Substitute "screen agent" for "GUI agent" wherever it occurs in the lines below, and reproduce everything else unchanged.

___ Records

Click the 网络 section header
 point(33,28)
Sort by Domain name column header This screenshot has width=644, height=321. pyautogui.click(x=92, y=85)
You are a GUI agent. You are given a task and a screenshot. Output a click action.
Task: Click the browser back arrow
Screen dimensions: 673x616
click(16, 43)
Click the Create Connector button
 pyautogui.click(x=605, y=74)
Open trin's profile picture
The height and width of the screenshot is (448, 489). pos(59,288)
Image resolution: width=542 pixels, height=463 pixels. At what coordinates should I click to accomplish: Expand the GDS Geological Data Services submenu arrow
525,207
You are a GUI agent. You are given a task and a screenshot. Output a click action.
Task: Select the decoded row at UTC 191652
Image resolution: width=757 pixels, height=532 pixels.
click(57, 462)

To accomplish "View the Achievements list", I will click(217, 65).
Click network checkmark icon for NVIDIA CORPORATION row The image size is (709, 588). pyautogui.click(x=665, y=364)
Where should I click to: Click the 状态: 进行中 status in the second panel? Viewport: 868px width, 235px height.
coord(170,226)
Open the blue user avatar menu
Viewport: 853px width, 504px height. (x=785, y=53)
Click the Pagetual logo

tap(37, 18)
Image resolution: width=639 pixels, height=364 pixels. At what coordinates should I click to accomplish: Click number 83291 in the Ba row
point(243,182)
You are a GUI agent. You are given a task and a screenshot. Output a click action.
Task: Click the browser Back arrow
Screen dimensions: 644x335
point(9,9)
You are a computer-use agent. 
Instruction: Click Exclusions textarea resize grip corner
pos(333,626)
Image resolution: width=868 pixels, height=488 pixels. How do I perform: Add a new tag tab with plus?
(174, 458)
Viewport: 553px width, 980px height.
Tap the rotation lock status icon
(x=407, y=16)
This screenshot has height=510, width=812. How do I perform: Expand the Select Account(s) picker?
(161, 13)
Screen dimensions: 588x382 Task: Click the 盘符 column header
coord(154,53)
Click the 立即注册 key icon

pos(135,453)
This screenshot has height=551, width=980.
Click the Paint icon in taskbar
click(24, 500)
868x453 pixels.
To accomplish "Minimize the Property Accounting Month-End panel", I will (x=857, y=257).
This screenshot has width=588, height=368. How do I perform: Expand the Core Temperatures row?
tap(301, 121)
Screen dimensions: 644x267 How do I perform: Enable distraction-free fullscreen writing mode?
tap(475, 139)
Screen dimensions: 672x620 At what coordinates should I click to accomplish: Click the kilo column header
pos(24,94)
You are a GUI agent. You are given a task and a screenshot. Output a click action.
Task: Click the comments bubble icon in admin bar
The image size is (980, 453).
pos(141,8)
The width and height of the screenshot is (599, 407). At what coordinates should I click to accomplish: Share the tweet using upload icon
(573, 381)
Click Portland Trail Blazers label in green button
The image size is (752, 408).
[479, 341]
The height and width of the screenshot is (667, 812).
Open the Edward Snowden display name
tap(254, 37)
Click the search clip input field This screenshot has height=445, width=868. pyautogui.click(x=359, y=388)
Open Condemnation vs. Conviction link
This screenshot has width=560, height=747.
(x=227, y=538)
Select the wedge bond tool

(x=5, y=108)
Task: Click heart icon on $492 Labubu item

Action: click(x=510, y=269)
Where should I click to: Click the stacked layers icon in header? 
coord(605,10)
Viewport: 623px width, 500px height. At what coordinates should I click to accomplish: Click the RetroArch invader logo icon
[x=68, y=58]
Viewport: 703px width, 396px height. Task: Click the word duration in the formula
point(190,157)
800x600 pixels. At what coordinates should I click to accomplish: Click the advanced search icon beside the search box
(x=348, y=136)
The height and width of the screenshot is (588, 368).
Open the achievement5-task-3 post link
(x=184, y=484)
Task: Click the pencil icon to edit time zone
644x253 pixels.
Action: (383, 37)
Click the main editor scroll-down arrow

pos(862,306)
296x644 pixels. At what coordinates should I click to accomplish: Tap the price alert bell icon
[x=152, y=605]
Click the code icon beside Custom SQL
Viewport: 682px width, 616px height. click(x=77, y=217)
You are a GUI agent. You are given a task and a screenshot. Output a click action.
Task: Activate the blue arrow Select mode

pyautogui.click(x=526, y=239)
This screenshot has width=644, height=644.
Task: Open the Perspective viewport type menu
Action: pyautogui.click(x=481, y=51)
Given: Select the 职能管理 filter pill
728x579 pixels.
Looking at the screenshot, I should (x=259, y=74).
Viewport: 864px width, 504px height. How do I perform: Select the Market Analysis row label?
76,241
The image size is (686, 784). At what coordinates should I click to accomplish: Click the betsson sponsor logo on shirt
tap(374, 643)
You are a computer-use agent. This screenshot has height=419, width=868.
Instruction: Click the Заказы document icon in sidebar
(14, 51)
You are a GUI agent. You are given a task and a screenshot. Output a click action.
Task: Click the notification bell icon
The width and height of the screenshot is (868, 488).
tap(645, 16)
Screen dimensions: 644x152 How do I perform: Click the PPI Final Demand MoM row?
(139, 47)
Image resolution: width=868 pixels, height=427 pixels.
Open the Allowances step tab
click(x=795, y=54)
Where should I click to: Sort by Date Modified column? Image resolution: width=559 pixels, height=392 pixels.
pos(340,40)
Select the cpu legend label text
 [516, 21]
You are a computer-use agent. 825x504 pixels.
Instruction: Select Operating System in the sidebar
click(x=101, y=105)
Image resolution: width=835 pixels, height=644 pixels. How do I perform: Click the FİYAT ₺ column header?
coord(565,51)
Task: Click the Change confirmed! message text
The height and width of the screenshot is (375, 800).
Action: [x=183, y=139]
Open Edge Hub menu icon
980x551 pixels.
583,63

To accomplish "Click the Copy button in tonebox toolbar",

______

[Response to this task]
Click the 网络 section header
 point(33,28)
Sort by Domain name column header This screenshot has width=644, height=321. pyautogui.click(x=92, y=85)
You are a screen agent. You are given a task and a screenshot. Output a click action.
Task: Click the browser back arrow
Screen dimensions: 673x616
click(16, 43)
Click the Create Connector button
 pyautogui.click(x=605, y=74)
Open trin's profile picture
The height and width of the screenshot is (448, 489). pos(59,288)
Image resolution: width=542 pixels, height=463 pixels. At what coordinates should I click to accomplish: Expand the GDS Geological Data Services submenu arrow
525,207
You are a screen agent. You are given a task and a screenshot. Output a click action.
Task: Select the decoded row at UTC 191652
Image resolution: width=757 pixels, height=532 pixels.
click(57, 462)

To accomplish "View the Achievements list", I will click(217, 65).
Click network checkmark icon for NVIDIA CORPORATION row The image size is (709, 588). pyautogui.click(x=665, y=364)
Where should I click to: Click the 状态: 进行中 status in the second panel? Viewport: 868px width, 235px height.
coord(170,226)
Open the blue user avatar menu
Viewport: 853px width, 504px height. (x=785, y=53)
Click the Pagetual logo

tap(37, 18)
Image resolution: width=639 pixels, height=364 pixels. At what coordinates should I click to accomplish: Click number 83291 in the Ba row
point(243,182)
You are a screen agent. You are given a task and a screenshot. Output a click action.
Task: Click the browser Back arrow
Screen dimensions: 644x335
point(9,9)
You are a computer-use agent. 
Instruction: Click Exclusions textarea resize grip corner
pos(333,626)
Image resolution: width=868 pixels, height=488 pixels. How do I perform: Add a new tag tab with plus?
(174, 458)
Viewport: 553px width, 980px height.
Tap the rotation lock status icon
(x=407, y=16)
This screenshot has height=510, width=812. How do I perform: Expand the Select Account(s) picker?
(161, 13)
Screen dimensions: 588x382 Task: Click the 盘符 column header
coord(154,53)
Click the 立即注册 key icon

pos(135,453)
This screenshot has height=551, width=980.
Click the Paint icon in taskbar
click(24, 500)
868x453 pixels.
To accomplish "Minimize the Property Accounting Month-End panel", I will (x=857, y=257).
This screenshot has width=588, height=368. How do I perform: Expand the Core Temperatures row?
tap(301, 121)
Screen dimensions: 644x267 How do I perform: Enable distraction-free fullscreen writing mode?
tap(475, 139)
Screen dimensions: 672x620 At what coordinates should I click to accomplish: Click the kilo column header
pos(24,94)
You are a screen agent. You are given a task and a screenshot. Output a click action.
Task: Click the comments bubble icon in admin bar
The image size is (980, 453).
pos(141,8)
The width and height of the screenshot is (599, 407). At what coordinates should I click to accomplish: Share the tweet using upload icon
(573, 381)
Click Portland Trail Blazers label in green button
The image size is (752, 408).
[479, 341]
The height and width of the screenshot is (667, 812).
Open the Edward Snowden display name
tap(254, 37)
Click the search clip input field This screenshot has height=445, width=868. pyautogui.click(x=359, y=388)
Open Condemnation vs. Conviction link
This screenshot has width=560, height=747.
(x=227, y=538)
Select the wedge bond tool

(x=5, y=108)
Task: Click heart icon on $492 Labubu item

Action: click(x=510, y=269)
Where should I click to: Click the stacked layers icon in header? 
coord(605,10)
Viewport: 623px width, 500px height. At what coordinates should I click to accomplish: Click the RetroArch invader logo icon
[x=68, y=58]
Viewport: 703px width, 396px height. Task: Click the word duration in the formula
point(190,157)
800x600 pixels. At what coordinates should I click to accomplish: Click the advanced search icon beside the search box
(x=348, y=136)
The height and width of the screenshot is (588, 368).
Open the achievement5-task-3 post link
(x=184, y=484)
Task: Click the pencil icon to edit time zone
644x253 pixels.
Action: (383, 37)
Click the main editor scroll-down arrow

pos(862,306)
296x644 pixels. At what coordinates should I click to accomplish: Tap the price alert bell icon
[x=152, y=605]
Click the code icon beside Custom SQL
Viewport: 682px width, 616px height. click(x=77, y=217)
You are a screen agent. You are given a task and a screenshot. Output a click action.
Task: Activate the blue arrow Select mode

pyautogui.click(x=526, y=239)
This screenshot has width=644, height=644.
Task: Open the Perspective viewport type menu
Action: pyautogui.click(x=481, y=51)
Given: Select the 职能管理 filter pill
728x579 pixels.
Looking at the screenshot, I should (x=259, y=74).
Viewport: 864px width, 504px height. How do I perform: Select the Market Analysis row label?
76,241
The image size is (686, 784). At what coordinates should I click to accomplish: Click the betsson sponsor logo on shirt
tap(374, 643)
You are a computer-use agent. This screenshot has height=419, width=868.
Instruction: Click the Заказы document icon in sidebar
(14, 51)
You are a screen agent. You are given a task and a screenshot. Output a click action.
Task: Click the notification bell icon
The width and height of the screenshot is (868, 488).
tap(645, 16)
Screen dimensions: 644x152 How do I perform: Click the PPI Final Demand MoM row?
(139, 47)
Image resolution: width=868 pixels, height=427 pixels.
Open the Allowances step tab
click(x=795, y=54)
Where should I click to: Sort by Date Modified column? Image resolution: width=559 pixels, height=392 pixels.
pos(340,40)
Select the cpu legend label text
 [516, 21]
You are a computer-use agent. 825x504 pixels.
Instruction: Select Operating System in the sidebar
click(x=101, y=105)
Image resolution: width=835 pixels, height=644 pixels. How do I perform: Click the FİYAT ₺ column header?
coord(565,51)
Task: Click the Change confirmed! message text
The height and width of the screenshot is (375, 800).
Action: [x=183, y=139]
Open Edge Hub menu icon
980x551 pixels.
583,63

To accomplish "Click the Copy button in tonebox toolbar",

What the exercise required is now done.